Gubernatorial candidate Tom Ervin releases ads on economic plan, ethics

This is a screen capture from S.C. gubernatorial candidate Tom Ervin. (PROVIDED)

Tom Ervin, the independent running for governor, released a new statewide television advertisement Tuesday promising more ethical politics in the Statehouse.

That ad comes on the heels of another TV advertisement released Sunday that touts the candidate's economic plan.

The statewide advertising buys are expected to total $2 million and follow an introductory ad last week that focused on a good deed Ervin did for the widow of a military service member.

The ethics advertisement follows a legislative session when the General Assembly failed to pass a large ethics reform bill that would have forced lawmakers to disclose their personal sources of income. In the end, despite some advances such as the income requirement, critics decried the bill as a way for legislators to have greater license to spend campaign funds, among other concerns.

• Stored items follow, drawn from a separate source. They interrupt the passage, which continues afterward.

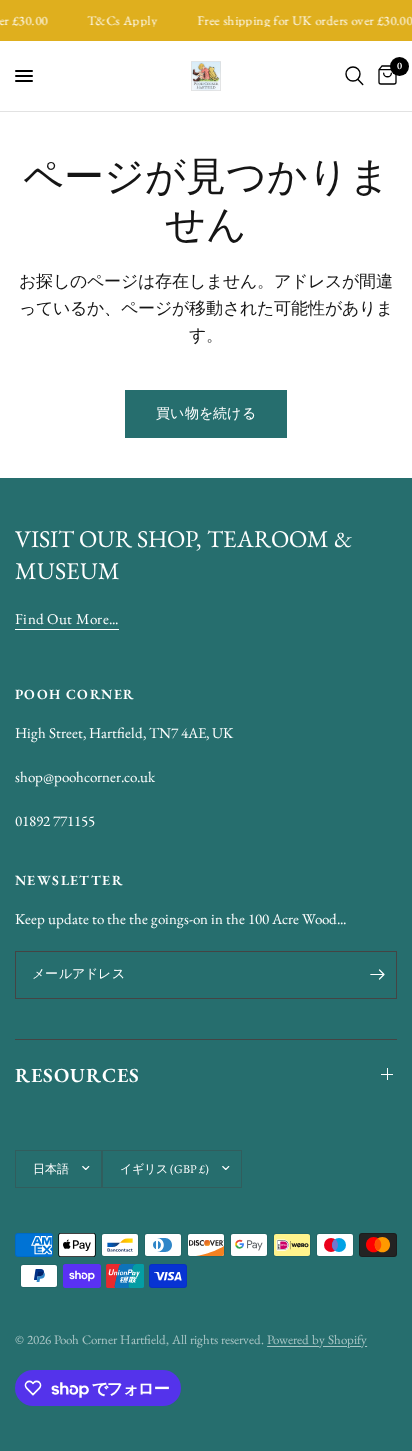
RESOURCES (77, 1075)
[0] (384, 76)
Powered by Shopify (317, 1339)
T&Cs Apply (119, 20)
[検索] (354, 76)
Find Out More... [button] (67, 618)
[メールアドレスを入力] (377, 975)
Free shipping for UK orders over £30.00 (301, 20)
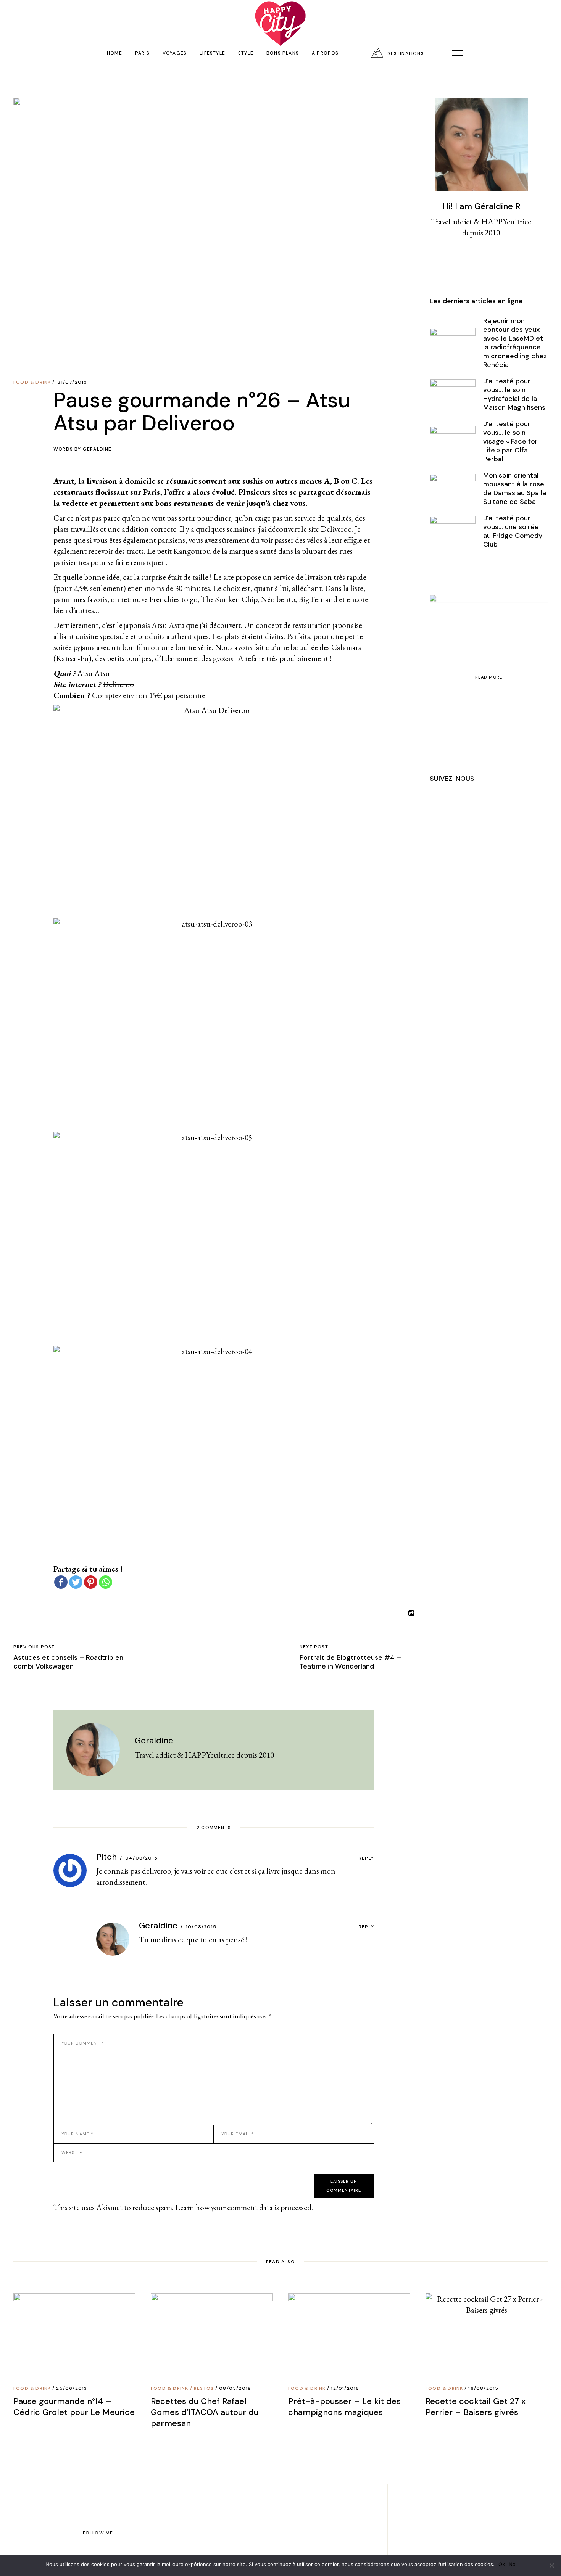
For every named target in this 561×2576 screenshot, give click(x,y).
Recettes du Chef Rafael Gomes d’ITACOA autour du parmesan (204, 2412)
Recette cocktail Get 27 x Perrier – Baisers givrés (476, 2407)
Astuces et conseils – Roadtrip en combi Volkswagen (68, 1662)
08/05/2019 (235, 2388)
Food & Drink (32, 382)
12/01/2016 (345, 2388)
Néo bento (278, 599)
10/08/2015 (201, 1927)
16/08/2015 (483, 2388)
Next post (314, 1647)
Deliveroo (118, 684)
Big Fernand (317, 599)
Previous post (34, 1647)
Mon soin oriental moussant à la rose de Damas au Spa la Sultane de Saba (514, 488)
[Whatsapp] (105, 1582)
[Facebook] (61, 1582)
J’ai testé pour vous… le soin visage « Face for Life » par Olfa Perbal (510, 441)
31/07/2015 (72, 382)
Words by (82, 449)
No (512, 2564)
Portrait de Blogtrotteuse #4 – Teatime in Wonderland (350, 1662)
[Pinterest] (90, 1582)
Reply (366, 1858)
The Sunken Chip (228, 599)
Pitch (106, 1856)
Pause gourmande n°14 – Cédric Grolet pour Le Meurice (74, 2407)
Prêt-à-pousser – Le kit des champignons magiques (344, 2407)
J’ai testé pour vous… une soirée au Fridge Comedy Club (512, 531)
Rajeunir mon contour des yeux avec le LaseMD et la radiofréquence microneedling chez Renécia (515, 342)
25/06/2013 (71, 2388)
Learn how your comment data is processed (243, 2207)
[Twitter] (75, 1582)
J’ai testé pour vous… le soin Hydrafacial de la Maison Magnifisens (514, 394)
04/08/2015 (141, 1858)
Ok (501, 2564)
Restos (204, 2388)
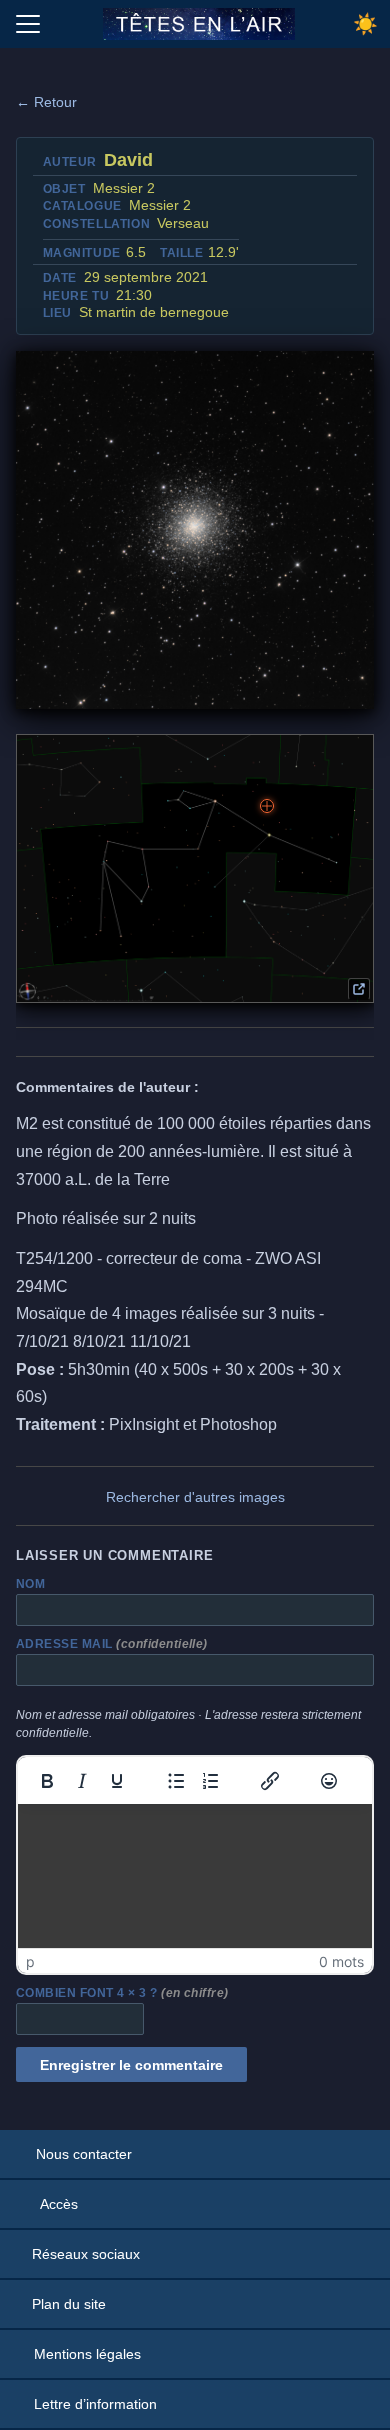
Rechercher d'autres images (195, 1497)
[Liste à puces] (176, 1781)
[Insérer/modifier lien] (270, 1781)
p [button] (30, 1961)
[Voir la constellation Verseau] (359, 989)
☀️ (365, 24)
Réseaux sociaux (86, 2254)
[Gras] (47, 1781)
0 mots (341, 1961)
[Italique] (82, 1781)
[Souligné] (117, 1781)
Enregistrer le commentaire (131, 2065)
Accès (59, 2204)
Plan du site (69, 2304)
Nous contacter (84, 2154)
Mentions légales (87, 2354)
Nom (30, 1584)
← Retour (46, 102)
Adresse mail (112, 1644)
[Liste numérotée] (211, 1781)
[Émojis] (329, 1781)
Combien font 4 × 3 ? (122, 1993)
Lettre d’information (95, 2404)
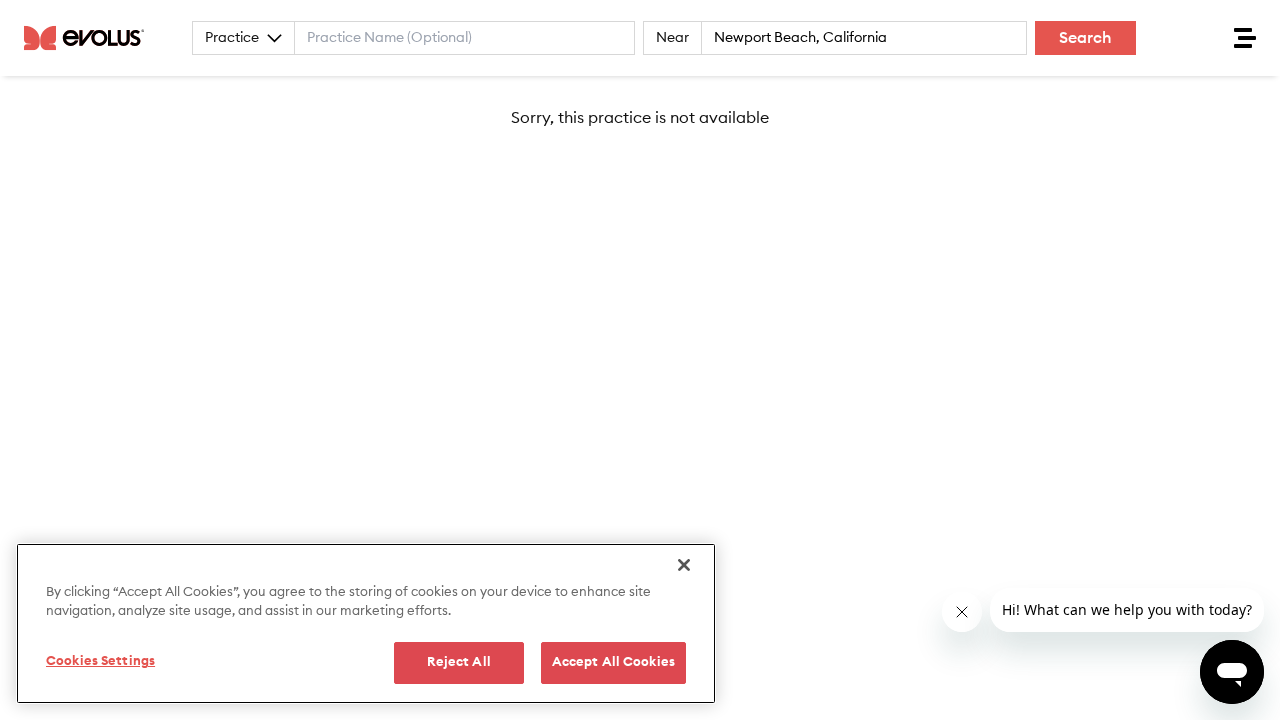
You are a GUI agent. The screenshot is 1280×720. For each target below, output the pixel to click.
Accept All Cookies (613, 662)
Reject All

"My plan for cleaning up Columbia calls for term limits, getting rid of secret campaign accounts, banning gifts to politicians, and getting tough on lobbyists," Ervin said in a statement. "These common sense reforms will end the revolving door on cronyism and restore trust in our government."

In the other ad released Sunday, Ervin put out an economic blueprint that includes abolishing the state income tax. "Let's get rid of our personal income tax. Increase the minimum wage, and offset it with small business tax credits. Really fix our crumbling roads and bridges, stand tall for our Port of Charleston. Common sense, not rocket science," Ervin says in the ad.

While some advertisements have run earlier this year, early August has been a big one for advertisements online and on the airwaves. Gov. Nikki Haley released a television advertisement last week touting her welfare to work program, and the campaign of Democratic Sen. Vincent Sheheen released a Web video Tuesday about a national report focusing on issues at the Department of Social Services.